It is clear from this detailed information that in NT times, oinos was ‘the main alcoholic substance’ (Lawrence 2010), and that it was usually maximally diluted with water before it was drunk. According to Lawrence (2010), it was ‘sometimes watered as a substitute for plain drinking water’. Hence, any strict differentiation between fermented and unfermented wine in NT times becomes unrealistic. As Edwards (2019) puts it, ‘To insist on a distinction between intoxicating and unfermented wine [in the NT] is a case of unjustifiable special pleading.’ It is against this background of the meaning of oinos that this article examines Paul’s teaching on alcohol in the following section.

Paul’s teaching on alcohol

Paul’s teaching agrees with the concept of oinos as given above in that it recognises that wine was commonly used in the NT. But it also seems to indicate that it was most probably abused. In this section, the teaching of the apostle on this subject is studied from two major perspectives, namely his warnings on wine in relation to Christian behaviour, and in relation to church leaders. In Ephesians 5:18, Paul admonishes his audience not to be drunk (methuskesthe) with wine because that is immoral; instead they should be filled with the spirit of God. Commenting on this verse, Adam Clarke (in StudyLight.org 2019) suggests that the root methuo¯ may have derived from the pagan practices in the Bacchanalian mysteries in which the votaries of the god Bacchus got drunk and ran into all manner of excesses. When the votaries:

[H]ad offered their sacrifices they indulged themselves in drunkenness and ran into all kinds of extravagance. [It is therefore] probable that methuo¯ is derived from meta, after, and thuo¯, to sacrifice.

This suggestion corresponds to Keener’s (1993) view, that the ancients believed that drunkenness could produce a sort of inspiration or possession by Dionysus, god of wine. Perhaps this association derived from the fact that:

Dionysus’ most active worshippers yielded control of themselves to him and performed sexual acts or acts full of sexual symbolism. [Hence] Paul may contrast this behaviour with inspiration by God’s spirit. (p. 550)

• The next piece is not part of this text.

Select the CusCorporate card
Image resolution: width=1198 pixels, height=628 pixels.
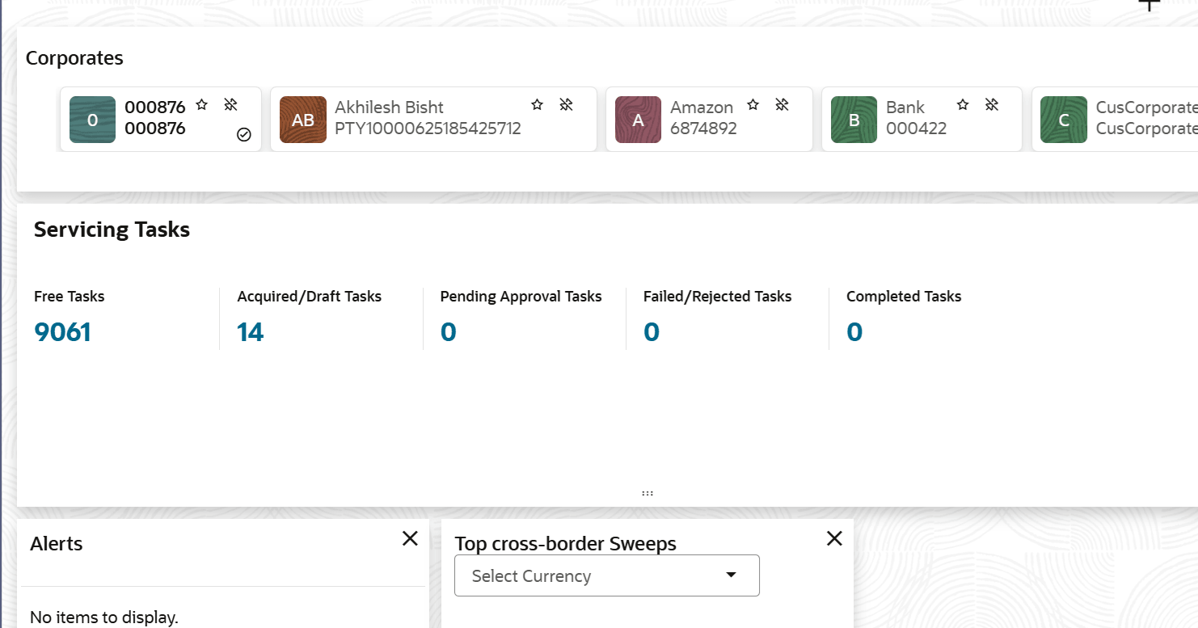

Keener (1993:550), however, is quick to point out that people might not always associate drunkenness with Dionysus, because ‘drunkenness was more commonly associated with loss of self-control’. Loss of self-control certainly subsumes under the Greek asotia which is commonly translated into ‘excess’ (e.g. King James Version [KJV]). According to Clarke (in Studylight.org 2019), the word ‘means profligacy and debauchery of every kind; such as are the general concomitants of drunkenness’. In contrast to these traits, in Ephesians 5:18, Paul insists on ‘[t]emperance and sobriety’ (Edwards 2019).

In Romans 13:13, Paul enjoins Christians, ‘Let us conduct ourselves becomingly as in the day, not in reveling and drunkenness, not in debauchery and licentiousness, not in quarreling and jealousy’ (RSV). The Greek euschemonos is what is rendered ‘becomingly’ (or ‘honestly’, KJV). In view of the opening hos en hemera [as in the day], ‘the word denotes here a walk of life the entire opposite of … the things done in secret [or darkness] of which it is a shame to speak’ (Benson Commentary in Bible Hub 2019b:online). It connotes decency exemplified in holiness, and not in vices such as those listed in this verse. It is important to note the juxtaposition of ko¯mois and methais [reveling and drunkenness]. According to Pulpit Commentary (in Bible Hub 2019b), ko¯mois ‘derived from Comos, the god of feasting and revelling, that is feasting with lascivious songs, accompanied with music [all] … acted in the night-time’. Bengel’s Gnomen (in Bible Hub 2019b) affirms that komos was ‘a feasting, a lascivious banquet, with dancing and various disorderly acts’. Keener (1993:442) may therefore be correct when he opines that Paul’s presentation here is typical of Jewish characterisation of ‘gentile behaviour [which is often] in terms of wild drinking parties and premarital sex, activities [that] were done at night’. In this way, the apostle associates methais [drunkenness] with unholy nocturnal vices. In a way similarly to Romans 13:13, in 1 Corinthians 5:11, Paul groups drunkards with fornicators, idolaters, revilers and robbers, warning members of the Roman church not to keep company with such people. In 1 Corinthians 6:10 and Galatians 5:21, all such persons, including drunkards, will not inherit the kingdom of God.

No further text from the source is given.